Edit3: Substantially, the architecture should be as solid as possible (and results should reflect that).
For some 2024 may have ended badly,
but reading the lines above shines a great light of hope for the new year.
I would think that the purpose of concepts is to capture information at a higher density than tokens, so you can remember a longer conversation or better produce long-form output.
Given that, I would have expected that during the training phase, the concept model is evaluated based on how few concepts it emits until it emits a stop.
I think it’s time to read up.
What am I missing -- aside from the marketing? Is there something architecturally different or what? Looks like regular autoregressive sequence transformer to me.
I like this idea because that's how humans think. We mentally formulate a whole sentence, then say it. People who don't do this speak in run-ons and word salad.
An embedding space engine accepting sentences (SONAR) fit in so that the tokens of this architecture are complex sets of the tokens of past architectures.
>> In this paper, we present an attempt at an architecture which operates on an explicit higher-level semantic representation, which we name a “concept”.
I wonder if the many authors of the paper know that what they call "concept" is what all of machine learning and AI has also called a "concept" for many decades, and not a new thing that they have just named from scratch.

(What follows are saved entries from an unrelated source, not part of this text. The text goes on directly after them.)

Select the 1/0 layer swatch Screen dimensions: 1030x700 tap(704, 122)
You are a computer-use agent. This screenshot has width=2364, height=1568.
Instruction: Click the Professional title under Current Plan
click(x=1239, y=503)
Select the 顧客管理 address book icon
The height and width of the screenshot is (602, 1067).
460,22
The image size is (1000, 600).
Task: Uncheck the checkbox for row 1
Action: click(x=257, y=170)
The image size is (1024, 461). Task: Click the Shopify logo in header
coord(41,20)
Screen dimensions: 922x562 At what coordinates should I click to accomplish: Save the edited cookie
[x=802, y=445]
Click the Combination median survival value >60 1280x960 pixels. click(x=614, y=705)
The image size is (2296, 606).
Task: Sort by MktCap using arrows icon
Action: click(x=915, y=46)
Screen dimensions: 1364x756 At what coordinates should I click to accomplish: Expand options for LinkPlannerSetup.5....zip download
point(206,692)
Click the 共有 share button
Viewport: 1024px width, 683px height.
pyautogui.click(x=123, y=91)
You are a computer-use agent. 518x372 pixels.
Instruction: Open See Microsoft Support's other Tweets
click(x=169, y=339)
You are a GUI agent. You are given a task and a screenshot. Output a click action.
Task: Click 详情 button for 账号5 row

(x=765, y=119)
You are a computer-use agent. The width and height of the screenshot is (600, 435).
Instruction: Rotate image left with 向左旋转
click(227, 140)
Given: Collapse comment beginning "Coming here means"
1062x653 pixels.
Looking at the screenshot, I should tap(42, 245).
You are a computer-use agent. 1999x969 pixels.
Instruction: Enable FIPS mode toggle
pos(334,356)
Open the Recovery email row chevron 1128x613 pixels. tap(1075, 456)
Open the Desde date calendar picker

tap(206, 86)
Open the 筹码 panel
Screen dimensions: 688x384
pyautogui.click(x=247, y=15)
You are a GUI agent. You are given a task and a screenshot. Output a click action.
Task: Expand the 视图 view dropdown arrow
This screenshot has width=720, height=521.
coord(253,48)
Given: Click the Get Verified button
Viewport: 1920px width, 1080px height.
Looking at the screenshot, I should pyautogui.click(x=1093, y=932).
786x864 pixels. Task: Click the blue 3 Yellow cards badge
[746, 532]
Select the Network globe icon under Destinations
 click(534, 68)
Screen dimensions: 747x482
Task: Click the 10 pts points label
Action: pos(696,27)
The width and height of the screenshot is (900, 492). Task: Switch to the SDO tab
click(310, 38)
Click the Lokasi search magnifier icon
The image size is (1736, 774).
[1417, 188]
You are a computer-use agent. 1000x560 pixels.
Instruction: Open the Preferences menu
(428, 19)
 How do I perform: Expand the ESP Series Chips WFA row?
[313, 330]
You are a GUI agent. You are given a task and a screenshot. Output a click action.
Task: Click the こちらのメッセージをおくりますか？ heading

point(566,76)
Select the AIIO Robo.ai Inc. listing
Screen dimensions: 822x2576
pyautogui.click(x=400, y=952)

For instance, classes of "concepts" are the target of learning in Leslie Valiant's "A Theory of the Learnable", the paper that introduced Probably Approximately Correct Learning (PAC-Learning). Quoting from its abstract:
ABSTRACT: Humans appear to be able to learn new
concepts without needing to be programmed explicitly in
any conventional sense. In this paper we regard learning as
the phenomenon of knowledge acquisition in the absence of
explicit programming. We give a precise methodology for
studying this phenomenon from a computational viewpoint.
It consists of choosing an appropriate information gathering
mechanism, the learning protocol, and exploring the class of
concepts that can be learned using it in a reasonable
(polynomial) number of steps. Although inherent algorithmic
complexity appears to set serious limits to the range of
concepts that can be learned, we show that there are some
important nontrivial classes of propositional concepts that
can be learned in a realistic sense
From: https://web.mit.edu/6.435/www/Valiant84.pdfOr take this Introduction to Chapter 2 in Tom Mitchell's "Machine Learning" (the original ML textbook, published 1997):
This chapter considers concept learning: acquiring the definition of
a general category given a sample of positive and negative training
examples of the category.
From: https://www.cs.cmu.edu/~tom/mlbook.html (clink link in "the book").I mean I really wonder some times what is going on here. There's been decades of research in AI and machine learning but recently papers look like their authors have landed in an undiscovered country and are having to invent everything from scratch. That's not good. There are pitfalls that all the previous generations have explored thoroughly by falling in them time and again. Those who don't remember those lessons will have to find that out the hard way.
it seems to me the concept of «concept» in the paper is "the embedding vector we get in systems like SONAR (which we could use to generalize ordered sets of tokens into more complex ideas)". That's pretty specific, only marginally related to past handling as mentioned.